-- begin Data to use --

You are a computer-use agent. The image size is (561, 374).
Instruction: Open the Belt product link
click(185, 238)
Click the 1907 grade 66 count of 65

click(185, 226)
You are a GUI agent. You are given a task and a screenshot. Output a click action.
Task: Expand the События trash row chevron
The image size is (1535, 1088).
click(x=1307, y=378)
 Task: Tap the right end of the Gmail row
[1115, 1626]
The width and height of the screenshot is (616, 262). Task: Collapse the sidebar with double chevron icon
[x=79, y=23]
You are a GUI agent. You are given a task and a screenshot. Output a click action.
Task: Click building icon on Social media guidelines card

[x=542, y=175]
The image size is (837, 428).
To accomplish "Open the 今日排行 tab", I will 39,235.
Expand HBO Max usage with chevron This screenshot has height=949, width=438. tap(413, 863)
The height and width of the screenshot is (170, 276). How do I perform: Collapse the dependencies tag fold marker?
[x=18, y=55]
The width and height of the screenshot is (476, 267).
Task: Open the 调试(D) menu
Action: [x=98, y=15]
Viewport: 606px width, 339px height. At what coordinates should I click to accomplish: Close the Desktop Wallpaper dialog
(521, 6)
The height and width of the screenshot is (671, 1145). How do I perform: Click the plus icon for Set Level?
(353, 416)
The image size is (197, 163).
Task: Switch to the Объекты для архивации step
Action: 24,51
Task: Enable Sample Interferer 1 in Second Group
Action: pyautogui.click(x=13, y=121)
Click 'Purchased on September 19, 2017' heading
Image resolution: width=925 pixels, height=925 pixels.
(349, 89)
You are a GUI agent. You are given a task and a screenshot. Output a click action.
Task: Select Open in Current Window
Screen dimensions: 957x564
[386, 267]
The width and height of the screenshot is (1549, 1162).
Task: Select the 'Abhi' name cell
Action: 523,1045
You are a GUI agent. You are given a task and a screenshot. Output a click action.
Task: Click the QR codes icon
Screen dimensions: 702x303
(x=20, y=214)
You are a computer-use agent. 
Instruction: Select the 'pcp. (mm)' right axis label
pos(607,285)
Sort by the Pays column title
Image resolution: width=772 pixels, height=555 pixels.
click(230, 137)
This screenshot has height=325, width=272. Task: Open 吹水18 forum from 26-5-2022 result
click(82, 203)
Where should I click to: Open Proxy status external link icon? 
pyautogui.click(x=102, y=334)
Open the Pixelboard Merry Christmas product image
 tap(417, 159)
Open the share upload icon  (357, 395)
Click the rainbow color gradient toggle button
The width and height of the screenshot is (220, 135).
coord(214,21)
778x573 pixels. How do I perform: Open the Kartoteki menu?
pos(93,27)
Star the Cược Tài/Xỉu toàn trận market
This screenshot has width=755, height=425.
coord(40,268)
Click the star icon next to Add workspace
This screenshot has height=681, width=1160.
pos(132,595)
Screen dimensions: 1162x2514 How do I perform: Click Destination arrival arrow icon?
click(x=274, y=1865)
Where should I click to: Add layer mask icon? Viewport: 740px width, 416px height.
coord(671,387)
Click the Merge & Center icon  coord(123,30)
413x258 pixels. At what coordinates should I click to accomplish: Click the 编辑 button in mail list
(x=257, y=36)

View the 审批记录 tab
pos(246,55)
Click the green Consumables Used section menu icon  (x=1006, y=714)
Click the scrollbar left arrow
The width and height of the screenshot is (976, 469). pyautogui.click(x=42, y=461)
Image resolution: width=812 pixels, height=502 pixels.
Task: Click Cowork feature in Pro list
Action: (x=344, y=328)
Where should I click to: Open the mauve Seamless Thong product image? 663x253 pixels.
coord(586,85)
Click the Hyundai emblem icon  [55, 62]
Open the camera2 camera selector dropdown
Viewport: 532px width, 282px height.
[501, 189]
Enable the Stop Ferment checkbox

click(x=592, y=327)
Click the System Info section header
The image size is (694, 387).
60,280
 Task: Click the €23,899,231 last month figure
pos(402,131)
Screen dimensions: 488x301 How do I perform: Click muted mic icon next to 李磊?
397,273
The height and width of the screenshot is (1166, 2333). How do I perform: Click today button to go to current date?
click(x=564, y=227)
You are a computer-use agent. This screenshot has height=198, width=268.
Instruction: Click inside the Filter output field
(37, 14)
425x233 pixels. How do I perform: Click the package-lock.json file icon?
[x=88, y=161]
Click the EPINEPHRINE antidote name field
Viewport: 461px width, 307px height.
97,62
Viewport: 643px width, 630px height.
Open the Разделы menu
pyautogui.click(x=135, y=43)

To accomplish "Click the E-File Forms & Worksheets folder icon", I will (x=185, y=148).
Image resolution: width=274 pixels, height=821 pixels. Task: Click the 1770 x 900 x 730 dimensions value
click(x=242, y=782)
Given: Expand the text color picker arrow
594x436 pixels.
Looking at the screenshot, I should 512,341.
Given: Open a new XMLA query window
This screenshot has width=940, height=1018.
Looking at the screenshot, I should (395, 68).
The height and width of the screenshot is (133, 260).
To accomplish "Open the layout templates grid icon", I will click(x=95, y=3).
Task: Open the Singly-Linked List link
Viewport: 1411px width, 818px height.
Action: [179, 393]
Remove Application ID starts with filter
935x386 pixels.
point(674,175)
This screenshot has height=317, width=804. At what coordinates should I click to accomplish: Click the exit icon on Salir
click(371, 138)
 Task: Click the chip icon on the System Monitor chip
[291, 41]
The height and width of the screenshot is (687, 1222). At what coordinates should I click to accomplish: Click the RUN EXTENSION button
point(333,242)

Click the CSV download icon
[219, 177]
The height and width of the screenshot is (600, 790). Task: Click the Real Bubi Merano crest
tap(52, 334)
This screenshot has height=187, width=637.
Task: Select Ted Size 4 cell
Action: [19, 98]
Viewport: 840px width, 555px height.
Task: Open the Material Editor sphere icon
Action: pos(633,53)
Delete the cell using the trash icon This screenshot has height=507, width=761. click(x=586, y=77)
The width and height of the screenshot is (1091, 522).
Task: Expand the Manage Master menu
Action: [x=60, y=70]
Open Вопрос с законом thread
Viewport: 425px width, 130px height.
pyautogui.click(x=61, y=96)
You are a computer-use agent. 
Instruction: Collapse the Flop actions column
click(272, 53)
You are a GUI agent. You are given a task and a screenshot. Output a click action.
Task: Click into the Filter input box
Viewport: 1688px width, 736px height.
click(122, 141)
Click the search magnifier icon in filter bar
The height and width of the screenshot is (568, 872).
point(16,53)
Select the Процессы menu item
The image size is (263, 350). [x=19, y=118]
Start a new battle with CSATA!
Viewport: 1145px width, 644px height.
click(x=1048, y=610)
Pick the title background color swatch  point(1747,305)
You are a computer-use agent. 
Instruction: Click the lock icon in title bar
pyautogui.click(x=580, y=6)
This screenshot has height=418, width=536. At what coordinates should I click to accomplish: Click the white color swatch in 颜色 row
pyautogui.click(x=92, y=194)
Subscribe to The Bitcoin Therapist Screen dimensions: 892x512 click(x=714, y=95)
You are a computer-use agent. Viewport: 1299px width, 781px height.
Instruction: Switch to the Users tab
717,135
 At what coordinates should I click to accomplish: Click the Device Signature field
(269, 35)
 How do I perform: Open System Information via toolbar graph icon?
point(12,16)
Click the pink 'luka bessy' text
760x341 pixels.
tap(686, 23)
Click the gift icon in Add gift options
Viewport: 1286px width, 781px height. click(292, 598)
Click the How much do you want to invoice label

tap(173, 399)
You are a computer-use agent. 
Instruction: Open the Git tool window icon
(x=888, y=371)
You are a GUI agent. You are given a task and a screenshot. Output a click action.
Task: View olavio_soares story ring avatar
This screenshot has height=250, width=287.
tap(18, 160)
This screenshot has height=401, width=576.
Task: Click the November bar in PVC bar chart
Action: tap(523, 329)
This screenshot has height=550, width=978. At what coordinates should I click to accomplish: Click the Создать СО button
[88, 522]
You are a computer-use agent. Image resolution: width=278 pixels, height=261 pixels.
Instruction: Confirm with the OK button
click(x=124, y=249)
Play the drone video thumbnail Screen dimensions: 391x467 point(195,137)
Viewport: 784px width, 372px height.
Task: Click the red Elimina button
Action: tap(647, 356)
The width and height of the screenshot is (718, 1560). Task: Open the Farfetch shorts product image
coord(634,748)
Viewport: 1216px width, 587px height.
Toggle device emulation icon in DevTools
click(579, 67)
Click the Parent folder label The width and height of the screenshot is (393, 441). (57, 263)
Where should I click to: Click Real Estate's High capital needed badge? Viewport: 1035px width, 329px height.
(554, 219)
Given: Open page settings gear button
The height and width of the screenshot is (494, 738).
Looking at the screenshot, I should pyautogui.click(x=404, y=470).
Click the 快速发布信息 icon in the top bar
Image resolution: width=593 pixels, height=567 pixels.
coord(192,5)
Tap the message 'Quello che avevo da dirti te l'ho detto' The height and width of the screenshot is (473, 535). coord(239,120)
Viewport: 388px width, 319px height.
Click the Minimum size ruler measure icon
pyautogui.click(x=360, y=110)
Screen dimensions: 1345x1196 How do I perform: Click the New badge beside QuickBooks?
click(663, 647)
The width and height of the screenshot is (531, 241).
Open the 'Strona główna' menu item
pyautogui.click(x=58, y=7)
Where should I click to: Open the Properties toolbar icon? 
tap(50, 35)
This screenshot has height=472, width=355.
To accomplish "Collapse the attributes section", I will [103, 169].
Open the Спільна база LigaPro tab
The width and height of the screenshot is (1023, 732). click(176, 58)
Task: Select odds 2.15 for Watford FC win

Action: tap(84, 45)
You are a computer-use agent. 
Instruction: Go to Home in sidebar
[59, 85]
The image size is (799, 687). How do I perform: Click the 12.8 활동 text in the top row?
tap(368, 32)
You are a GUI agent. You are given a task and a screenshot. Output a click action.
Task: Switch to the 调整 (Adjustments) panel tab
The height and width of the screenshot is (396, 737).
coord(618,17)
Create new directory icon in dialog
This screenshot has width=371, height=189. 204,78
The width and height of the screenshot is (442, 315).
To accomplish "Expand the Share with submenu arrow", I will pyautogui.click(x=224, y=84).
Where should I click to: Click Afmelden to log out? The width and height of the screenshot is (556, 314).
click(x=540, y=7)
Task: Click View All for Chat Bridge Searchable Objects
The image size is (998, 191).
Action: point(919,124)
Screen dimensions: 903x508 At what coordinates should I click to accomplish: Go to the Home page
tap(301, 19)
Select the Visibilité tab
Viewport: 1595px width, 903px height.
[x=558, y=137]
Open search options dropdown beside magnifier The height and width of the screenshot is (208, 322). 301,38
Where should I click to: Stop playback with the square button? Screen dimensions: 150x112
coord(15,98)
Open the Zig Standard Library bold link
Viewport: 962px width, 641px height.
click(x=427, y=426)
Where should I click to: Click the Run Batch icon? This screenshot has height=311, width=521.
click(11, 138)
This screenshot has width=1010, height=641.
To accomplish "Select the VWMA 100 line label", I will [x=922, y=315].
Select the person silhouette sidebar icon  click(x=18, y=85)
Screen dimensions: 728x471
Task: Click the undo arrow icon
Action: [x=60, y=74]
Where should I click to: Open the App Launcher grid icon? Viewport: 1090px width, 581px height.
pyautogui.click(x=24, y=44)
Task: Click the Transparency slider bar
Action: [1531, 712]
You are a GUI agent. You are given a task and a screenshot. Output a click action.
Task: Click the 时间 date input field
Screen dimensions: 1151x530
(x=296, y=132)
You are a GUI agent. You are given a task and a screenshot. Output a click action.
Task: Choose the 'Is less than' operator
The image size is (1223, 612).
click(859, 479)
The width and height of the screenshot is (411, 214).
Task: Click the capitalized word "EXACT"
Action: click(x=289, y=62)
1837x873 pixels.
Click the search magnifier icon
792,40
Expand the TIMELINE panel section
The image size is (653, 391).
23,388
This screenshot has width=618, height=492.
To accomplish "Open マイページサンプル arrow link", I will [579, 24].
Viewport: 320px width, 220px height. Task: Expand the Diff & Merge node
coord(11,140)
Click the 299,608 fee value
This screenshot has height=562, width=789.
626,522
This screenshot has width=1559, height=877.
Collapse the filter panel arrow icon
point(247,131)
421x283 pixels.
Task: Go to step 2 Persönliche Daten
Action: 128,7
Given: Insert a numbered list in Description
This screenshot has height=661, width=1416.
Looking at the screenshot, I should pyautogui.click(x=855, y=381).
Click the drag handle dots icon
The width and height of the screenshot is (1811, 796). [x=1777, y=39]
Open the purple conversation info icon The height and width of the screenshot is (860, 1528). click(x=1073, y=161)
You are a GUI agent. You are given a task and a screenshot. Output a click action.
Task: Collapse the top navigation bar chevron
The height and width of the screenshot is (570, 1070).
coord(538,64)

-- end Data to use --

Given problem – Copy the rows from the line with "Click the CSV download icon" to the line with "click(272, 53)", swapping "Flop" for "River" and keeping everything else the same.

Output for this exercise –
Click the CSV download icon
[219, 177]
The height and width of the screenshot is (600, 790). Task: Click the Real Bubi Merano crest
tap(52, 334)
This screenshot has height=187, width=637.
Task: Select Ted Size 4 cell
Action: [19, 98]
Viewport: 840px width, 555px height.
Task: Open the Material Editor sphere icon
Action: pos(633,53)
Delete the cell using the trash icon This screenshot has height=507, width=761. click(x=586, y=77)
The width and height of the screenshot is (1091, 522).
Task: Expand the Manage Master menu
Action: [x=60, y=70]
Open Вопрос с законом thread
Viewport: 425px width, 130px height.
pyautogui.click(x=61, y=96)
You are a computer-use agent. 
Instruction: Collapse the River actions column
click(272, 53)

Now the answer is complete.